Provided records:

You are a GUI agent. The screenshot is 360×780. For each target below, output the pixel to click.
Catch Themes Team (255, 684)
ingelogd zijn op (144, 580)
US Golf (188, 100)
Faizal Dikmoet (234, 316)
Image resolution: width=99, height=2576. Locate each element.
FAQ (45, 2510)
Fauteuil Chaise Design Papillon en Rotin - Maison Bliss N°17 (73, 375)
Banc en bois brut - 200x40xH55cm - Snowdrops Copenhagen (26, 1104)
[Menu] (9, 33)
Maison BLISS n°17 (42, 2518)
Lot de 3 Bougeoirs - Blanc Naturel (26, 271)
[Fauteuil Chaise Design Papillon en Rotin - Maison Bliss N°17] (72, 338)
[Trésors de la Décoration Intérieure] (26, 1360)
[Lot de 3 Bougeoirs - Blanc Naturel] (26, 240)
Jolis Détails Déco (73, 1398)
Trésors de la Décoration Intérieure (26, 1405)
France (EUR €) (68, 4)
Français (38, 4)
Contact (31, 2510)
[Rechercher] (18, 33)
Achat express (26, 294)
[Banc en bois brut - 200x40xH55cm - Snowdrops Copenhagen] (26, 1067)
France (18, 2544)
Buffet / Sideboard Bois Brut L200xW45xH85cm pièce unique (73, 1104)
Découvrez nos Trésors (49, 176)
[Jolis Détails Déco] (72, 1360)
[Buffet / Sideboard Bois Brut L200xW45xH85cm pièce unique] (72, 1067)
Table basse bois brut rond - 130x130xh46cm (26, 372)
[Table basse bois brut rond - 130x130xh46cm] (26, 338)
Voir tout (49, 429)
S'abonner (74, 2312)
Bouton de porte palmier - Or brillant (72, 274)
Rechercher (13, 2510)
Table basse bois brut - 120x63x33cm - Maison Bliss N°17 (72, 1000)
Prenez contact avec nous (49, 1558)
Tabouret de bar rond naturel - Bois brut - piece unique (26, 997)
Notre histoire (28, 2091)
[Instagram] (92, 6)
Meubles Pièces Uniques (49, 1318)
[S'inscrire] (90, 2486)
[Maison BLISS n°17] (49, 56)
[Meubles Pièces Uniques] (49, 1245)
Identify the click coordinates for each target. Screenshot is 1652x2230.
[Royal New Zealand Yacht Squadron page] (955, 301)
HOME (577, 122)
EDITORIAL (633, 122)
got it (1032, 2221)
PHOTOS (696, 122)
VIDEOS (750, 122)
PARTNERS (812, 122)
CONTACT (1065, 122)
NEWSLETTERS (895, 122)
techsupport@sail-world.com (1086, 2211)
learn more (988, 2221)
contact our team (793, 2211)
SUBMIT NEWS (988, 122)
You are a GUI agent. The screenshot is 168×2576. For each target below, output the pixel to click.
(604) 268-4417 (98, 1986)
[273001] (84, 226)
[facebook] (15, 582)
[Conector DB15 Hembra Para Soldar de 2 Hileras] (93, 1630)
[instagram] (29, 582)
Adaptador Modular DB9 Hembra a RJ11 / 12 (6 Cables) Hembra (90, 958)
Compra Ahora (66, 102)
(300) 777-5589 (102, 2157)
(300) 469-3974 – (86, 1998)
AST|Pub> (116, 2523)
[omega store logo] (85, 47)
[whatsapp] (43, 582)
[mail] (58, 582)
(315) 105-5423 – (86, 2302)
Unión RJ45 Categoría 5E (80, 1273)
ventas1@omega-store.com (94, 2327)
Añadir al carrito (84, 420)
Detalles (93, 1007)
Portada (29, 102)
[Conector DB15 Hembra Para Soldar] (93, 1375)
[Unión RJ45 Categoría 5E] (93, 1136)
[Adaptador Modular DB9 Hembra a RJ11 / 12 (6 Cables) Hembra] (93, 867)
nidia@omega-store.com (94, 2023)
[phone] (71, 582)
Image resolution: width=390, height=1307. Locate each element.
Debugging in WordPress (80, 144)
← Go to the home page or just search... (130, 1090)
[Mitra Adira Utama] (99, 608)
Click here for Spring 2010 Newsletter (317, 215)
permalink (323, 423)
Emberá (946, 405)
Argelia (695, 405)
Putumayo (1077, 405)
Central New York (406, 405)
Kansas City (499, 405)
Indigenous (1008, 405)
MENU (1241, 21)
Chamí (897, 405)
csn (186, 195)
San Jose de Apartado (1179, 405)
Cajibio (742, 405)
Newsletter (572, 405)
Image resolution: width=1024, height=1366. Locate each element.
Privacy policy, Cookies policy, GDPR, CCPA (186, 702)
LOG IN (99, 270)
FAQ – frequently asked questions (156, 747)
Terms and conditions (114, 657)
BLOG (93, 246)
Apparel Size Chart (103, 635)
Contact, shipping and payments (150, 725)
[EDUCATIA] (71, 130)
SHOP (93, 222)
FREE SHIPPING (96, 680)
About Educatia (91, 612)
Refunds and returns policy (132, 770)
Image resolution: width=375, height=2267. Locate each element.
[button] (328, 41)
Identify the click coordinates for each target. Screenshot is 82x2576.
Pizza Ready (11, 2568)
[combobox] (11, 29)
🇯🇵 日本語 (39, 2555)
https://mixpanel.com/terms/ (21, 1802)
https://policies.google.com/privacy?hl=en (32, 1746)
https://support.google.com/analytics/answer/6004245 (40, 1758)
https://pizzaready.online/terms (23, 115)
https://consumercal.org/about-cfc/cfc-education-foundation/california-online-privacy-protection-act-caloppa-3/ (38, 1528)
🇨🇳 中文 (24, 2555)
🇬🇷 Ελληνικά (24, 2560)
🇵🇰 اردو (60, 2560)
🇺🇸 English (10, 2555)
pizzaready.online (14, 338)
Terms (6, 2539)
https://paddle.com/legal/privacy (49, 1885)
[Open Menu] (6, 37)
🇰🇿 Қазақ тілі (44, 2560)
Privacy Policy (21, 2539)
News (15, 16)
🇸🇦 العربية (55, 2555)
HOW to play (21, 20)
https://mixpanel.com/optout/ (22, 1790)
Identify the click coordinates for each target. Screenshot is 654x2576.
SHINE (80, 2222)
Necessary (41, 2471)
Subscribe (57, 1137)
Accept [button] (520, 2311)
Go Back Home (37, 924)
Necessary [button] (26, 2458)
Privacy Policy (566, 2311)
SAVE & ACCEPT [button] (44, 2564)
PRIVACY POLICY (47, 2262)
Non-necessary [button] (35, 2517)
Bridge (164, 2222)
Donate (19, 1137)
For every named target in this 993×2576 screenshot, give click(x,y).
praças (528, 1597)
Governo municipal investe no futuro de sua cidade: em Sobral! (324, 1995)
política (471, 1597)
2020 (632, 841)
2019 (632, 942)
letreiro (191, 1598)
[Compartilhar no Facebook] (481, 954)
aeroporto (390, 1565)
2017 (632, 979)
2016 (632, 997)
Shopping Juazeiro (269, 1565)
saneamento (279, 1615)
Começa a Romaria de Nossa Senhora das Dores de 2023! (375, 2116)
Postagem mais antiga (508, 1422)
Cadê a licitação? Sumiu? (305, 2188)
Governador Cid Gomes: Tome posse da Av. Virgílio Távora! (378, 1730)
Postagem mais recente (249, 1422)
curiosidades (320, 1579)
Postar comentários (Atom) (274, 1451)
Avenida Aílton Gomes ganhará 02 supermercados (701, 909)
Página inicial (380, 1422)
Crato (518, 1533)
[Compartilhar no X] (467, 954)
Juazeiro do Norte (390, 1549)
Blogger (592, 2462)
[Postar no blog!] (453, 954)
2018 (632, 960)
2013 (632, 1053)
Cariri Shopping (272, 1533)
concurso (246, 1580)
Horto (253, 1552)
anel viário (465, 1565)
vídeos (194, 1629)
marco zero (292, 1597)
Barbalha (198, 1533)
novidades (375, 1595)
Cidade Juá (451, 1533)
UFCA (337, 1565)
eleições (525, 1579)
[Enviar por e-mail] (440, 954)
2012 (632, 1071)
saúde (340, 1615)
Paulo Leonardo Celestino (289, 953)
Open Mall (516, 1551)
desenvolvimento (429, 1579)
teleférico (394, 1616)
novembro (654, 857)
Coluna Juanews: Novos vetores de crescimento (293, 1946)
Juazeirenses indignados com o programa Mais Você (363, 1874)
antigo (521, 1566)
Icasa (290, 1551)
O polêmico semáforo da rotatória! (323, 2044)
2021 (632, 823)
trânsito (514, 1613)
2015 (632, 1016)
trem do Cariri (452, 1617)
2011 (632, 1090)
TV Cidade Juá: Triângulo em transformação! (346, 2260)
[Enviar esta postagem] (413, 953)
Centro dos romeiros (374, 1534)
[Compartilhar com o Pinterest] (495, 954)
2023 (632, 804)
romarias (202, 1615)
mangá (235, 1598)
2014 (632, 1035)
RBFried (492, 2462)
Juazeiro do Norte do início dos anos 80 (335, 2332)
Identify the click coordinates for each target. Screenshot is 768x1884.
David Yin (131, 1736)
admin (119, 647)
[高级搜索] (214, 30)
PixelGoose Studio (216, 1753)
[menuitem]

Required action: Go through the listing above and return each line that includes the word "Gomes".

Answer:
Governador Cid Gomes: Tome posse da Av. Virgílio Távora! (378, 1730)
Avenida Aílton Gomes ganhará 02 supermercados (701, 909)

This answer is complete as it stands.